Er wollte über seine Lehrer, auch den von ihm
verehrten Gustav Klimt, hinaus wachsen und seine Konkurrenten übertreffen:
Egon Leo Adolf Schiele (1890–1918).
Oskar Kokoschka war Zeit seines Lebens nicht gut auf den früh
Verstorbenen zu sprechen, warum lässt sich in der Albertina-Schau, die
ohne Untertitel auskommt, gut nachvollziehen. Direktor Klaus Albrecht
Schröder geht schon seit seinen Ausstellungen im Kunstforum dem Phänomen
und Mythos Schiele auf den Grund.
Diese Schau von über 200 großteils malerischen Papierarbeiten
konzentriert sich auf den Werkblock, der bezüglich moderner Radikalität
über den Gemälden steht.
Aus internationalen Museen und Privatsammlungen wurden 90 Arbeiten
ergänzt zu 130 der Albertina, um Themenblöcke und einzelne Modellsitzungen
wieder zu vereinen.
Daneben ist ein stark körperbetonter Akzent vorrangig: Akte,
Selbstdarstellungen in ganzer Figur und Kinderbildnisse weisen
chronologisch auf inhaltliche Schwerpunkte. Dazu sind die Arbeiten während
des für Schiele traumatischen Gefängnisaufenthalts zur Gänze vorhanden.
Einige Landschaften und symbolistisch-abstrahierte Chrysanthemen zeigen
zeitliche Parallelen zu Edvard Munch oder dem frühen Piet Mondrian. Es
zeichnen sich aber ebenso deutlich Bezüge zu Oskar Kokoschka und die Phase
der Begeisterung für Gustav Klimt ab.
Einflüsse von Esoterik und Psychologie
Wichtig (und in dieser Breite neu) ist der Verweis auf
wissenschaftliche und esoterische Einflüsse, die in Schieles Werk starken
Niederschlag gefunden haben.
Begeistert nahm er die Hysterie- und Hypnose-Forschung aus den Büchern
des Neurologen Martin Charcot wie aus einem Musterbuch für neue Gestik und
Mimik auf. Die Dissonanz in der Körpersprache der Geisteskranken nützte er
als Möglichkeit, für ihn unannehmbare Zustände seiner Gegenwart zu
kritisieren.
Dadurch konnte er auch eine Nobilitierung der Erotik anstreben, die
jedoch damals als reine Pornografie empfunden wurde und zu Skandalen
führte. In den USA sind manche Blätter auch jetzt noch nicht akzeptiert,
obwohl in Europa sogar Schieles masturbierenden Mädchen heute eher als
theatralisch denn als anstößig empfunden werden.
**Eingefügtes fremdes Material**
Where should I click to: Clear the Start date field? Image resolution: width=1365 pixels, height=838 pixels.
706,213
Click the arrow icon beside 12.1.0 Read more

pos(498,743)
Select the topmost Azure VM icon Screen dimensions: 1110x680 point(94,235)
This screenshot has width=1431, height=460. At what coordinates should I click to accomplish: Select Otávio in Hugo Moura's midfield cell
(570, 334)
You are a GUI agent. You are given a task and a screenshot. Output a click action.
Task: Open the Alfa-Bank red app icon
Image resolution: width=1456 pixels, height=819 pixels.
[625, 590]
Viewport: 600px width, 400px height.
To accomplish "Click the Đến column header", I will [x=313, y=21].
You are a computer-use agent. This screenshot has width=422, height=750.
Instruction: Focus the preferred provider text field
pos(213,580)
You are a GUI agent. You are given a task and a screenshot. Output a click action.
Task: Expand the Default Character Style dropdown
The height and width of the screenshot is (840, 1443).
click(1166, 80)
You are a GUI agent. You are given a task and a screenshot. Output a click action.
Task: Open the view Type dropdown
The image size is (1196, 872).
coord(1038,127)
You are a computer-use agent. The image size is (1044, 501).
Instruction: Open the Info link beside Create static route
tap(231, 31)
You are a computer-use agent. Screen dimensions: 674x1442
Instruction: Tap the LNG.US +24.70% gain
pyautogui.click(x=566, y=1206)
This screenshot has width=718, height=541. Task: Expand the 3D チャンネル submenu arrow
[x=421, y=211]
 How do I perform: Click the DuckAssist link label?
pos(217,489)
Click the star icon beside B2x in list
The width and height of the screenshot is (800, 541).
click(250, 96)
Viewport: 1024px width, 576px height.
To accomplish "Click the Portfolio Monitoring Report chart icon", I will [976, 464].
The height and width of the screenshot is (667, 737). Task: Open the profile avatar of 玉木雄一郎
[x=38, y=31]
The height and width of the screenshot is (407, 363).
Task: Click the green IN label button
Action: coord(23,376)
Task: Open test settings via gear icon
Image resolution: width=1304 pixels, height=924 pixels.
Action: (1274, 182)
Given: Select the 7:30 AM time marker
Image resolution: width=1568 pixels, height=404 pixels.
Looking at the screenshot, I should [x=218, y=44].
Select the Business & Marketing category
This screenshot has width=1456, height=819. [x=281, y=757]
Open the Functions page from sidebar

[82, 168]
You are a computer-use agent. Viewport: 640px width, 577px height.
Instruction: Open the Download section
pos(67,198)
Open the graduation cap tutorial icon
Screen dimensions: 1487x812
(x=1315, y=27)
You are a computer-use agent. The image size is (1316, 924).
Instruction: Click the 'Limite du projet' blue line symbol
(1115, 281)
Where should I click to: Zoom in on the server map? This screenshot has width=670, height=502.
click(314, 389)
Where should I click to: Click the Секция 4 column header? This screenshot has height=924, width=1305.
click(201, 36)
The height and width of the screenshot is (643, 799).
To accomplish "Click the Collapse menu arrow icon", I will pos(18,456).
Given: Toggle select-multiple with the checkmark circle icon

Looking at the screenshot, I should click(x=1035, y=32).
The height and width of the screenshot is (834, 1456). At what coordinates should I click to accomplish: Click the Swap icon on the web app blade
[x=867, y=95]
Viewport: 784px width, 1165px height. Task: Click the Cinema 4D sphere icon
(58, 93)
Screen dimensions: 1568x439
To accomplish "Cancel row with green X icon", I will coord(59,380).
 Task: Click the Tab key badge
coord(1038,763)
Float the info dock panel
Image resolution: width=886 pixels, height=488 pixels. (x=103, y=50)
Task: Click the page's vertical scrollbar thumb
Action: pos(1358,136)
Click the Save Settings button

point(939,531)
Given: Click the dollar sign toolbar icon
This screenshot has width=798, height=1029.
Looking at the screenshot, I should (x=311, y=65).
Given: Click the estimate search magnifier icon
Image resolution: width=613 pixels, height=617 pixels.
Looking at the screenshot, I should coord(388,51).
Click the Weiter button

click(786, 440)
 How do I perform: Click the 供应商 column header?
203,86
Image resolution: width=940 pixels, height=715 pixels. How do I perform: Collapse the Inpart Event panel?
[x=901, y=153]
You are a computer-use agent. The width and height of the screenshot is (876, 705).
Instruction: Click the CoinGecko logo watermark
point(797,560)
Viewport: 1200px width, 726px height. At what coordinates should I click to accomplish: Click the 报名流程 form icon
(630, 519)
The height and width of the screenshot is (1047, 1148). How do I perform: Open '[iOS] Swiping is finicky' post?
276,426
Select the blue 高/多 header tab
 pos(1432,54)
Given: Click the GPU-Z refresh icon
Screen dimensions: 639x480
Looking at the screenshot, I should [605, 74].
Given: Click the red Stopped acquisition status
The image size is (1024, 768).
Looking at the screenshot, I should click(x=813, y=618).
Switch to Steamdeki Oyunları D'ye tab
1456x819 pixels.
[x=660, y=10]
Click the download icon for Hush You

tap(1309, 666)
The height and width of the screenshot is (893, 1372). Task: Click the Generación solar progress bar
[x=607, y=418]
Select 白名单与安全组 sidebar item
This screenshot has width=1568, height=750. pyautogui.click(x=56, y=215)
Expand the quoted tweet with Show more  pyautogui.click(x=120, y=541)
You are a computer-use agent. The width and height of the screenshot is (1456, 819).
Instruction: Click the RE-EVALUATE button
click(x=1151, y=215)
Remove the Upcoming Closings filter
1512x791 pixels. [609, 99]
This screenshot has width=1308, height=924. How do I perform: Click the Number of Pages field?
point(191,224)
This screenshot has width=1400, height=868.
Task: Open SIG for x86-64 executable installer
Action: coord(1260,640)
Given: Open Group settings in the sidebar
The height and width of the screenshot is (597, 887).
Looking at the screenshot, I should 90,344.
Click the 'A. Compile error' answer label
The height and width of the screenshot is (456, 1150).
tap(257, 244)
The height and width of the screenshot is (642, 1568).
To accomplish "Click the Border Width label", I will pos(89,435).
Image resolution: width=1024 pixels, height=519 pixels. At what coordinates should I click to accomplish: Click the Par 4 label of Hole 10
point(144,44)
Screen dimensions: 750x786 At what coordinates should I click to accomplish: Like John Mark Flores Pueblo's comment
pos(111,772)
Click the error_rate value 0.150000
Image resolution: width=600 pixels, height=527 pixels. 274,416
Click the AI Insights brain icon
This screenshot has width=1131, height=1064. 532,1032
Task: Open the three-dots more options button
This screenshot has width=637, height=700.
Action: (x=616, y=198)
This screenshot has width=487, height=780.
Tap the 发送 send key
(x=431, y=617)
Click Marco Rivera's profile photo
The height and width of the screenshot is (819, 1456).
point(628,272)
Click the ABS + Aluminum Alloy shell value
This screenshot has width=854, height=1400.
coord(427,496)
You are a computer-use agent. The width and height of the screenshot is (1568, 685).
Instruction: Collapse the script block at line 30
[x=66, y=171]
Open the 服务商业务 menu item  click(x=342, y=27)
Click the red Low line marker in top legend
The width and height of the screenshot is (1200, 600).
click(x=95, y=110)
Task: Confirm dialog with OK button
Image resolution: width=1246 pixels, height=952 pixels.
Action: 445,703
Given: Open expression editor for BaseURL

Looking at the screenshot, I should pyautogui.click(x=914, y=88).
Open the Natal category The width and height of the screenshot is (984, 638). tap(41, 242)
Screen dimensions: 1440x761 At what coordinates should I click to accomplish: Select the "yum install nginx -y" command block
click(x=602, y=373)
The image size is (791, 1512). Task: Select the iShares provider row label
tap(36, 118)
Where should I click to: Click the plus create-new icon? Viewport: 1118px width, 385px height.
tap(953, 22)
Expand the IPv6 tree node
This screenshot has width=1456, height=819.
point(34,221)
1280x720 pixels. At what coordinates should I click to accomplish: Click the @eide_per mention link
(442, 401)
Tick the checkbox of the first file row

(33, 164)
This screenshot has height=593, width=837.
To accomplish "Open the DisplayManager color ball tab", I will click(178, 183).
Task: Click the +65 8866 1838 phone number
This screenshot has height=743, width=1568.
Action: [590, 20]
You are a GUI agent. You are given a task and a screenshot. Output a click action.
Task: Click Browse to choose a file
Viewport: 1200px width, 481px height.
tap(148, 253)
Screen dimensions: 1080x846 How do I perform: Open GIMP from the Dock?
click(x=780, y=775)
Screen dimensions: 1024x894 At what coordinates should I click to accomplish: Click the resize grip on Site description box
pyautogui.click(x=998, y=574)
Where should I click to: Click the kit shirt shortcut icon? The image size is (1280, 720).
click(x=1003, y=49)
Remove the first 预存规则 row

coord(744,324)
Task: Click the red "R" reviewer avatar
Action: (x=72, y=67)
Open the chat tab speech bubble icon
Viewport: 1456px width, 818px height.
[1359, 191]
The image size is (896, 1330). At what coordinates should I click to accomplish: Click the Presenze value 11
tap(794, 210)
Diese den Betrachter herausfordernde, fast performative Art einer
konzentrierten Pose, die natürlich besonders die Selbstbildnisse
aufweisen, wirkt zuweilen penetrant.
Die wie in Hypnose anmutenden Köpfe sind mit sich windenden Körpern
verbunden. Manche Inszenierung ist bewusst peinlich, sich öffnende Kleider
können auch geschmäcklerisch verkürzte Frauenbeine zur Schau stellen.
Kommt die Destabilisierung des Raumbildes und der Perspektive zur
gestörten Körpersprache, entstehen reine Symbolfiguren. Früher wurden sie
nur individualpsychologisch wegen Schieles angeblicher narzisstischer
Kränkung durch Publikum und Presse interpretiert. Diese Schau und das zu
ihr gehörige 420-seitige Katalogbuch pochen auf eine neue Sicht.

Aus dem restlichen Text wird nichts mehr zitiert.